## YOUR OBJECTIVE
Rewrite the records from the line with "This screenshot has" through the end of the records, replacing "screenshot" with "image" and leaving everything else unchanged. Give only those lines, and omit the pictures.
>> Begin RECORD EXCERPTS
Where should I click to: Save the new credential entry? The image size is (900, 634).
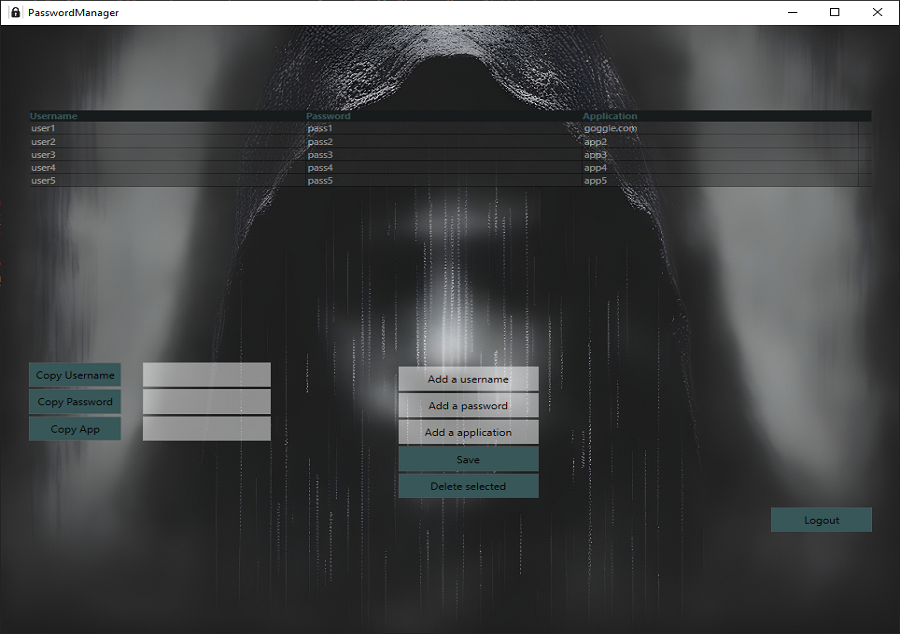(x=468, y=459)
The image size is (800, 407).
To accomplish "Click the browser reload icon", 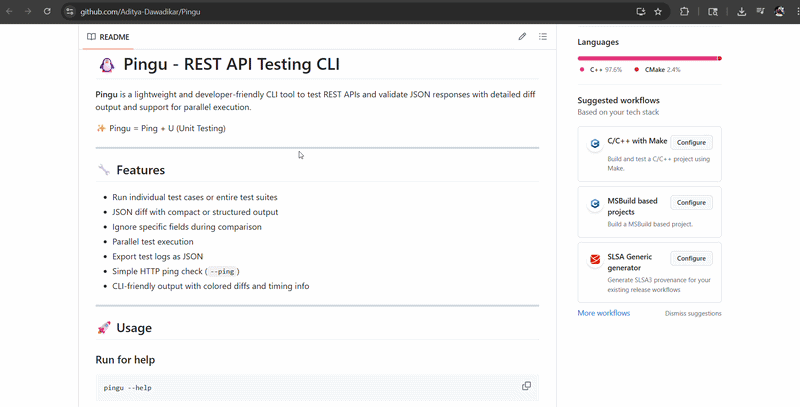I will [48, 12].
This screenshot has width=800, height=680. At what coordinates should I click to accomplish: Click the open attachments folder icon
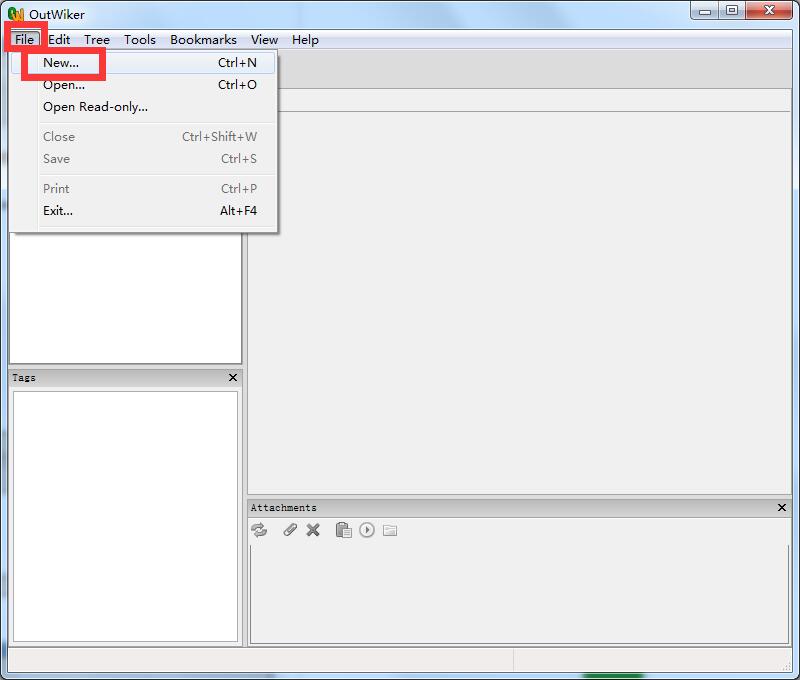390,530
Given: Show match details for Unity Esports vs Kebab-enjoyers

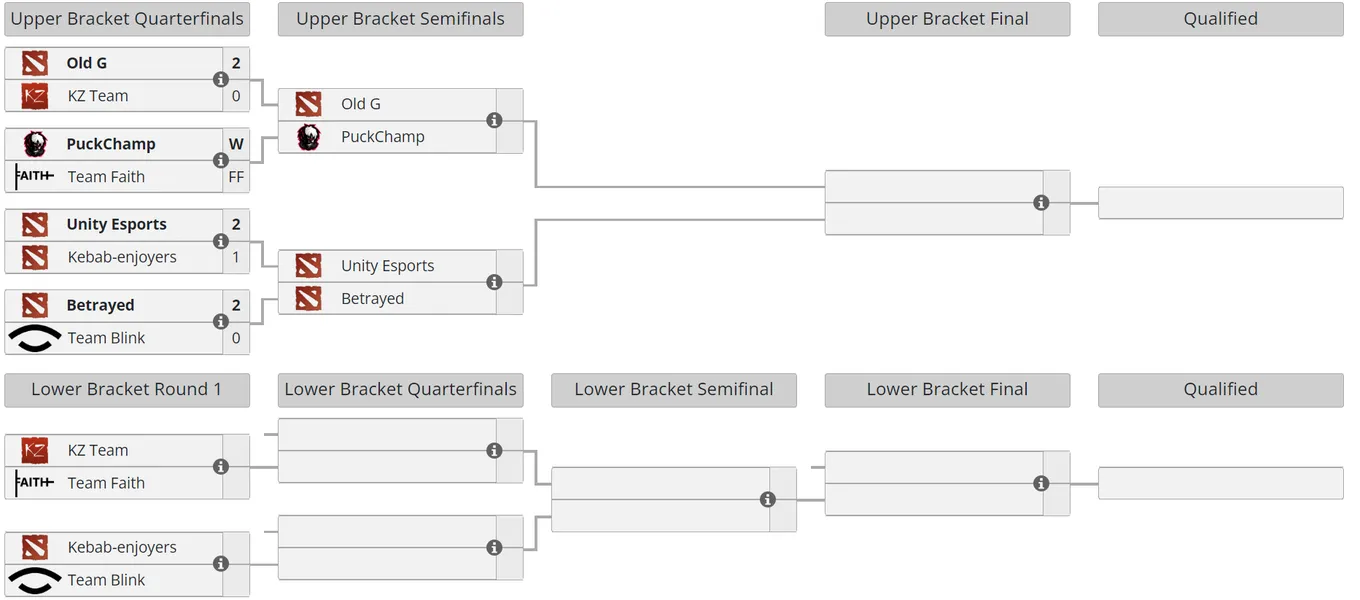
>> End RECORD EXCERPTS
## COMPLETE RESPONSE
This image has width=800, height=680. At what coordinates should I click to accomplish: Click the open attachments folder icon
390,530
Given: Show match details for Unity Esports vs Kebab-enjoyers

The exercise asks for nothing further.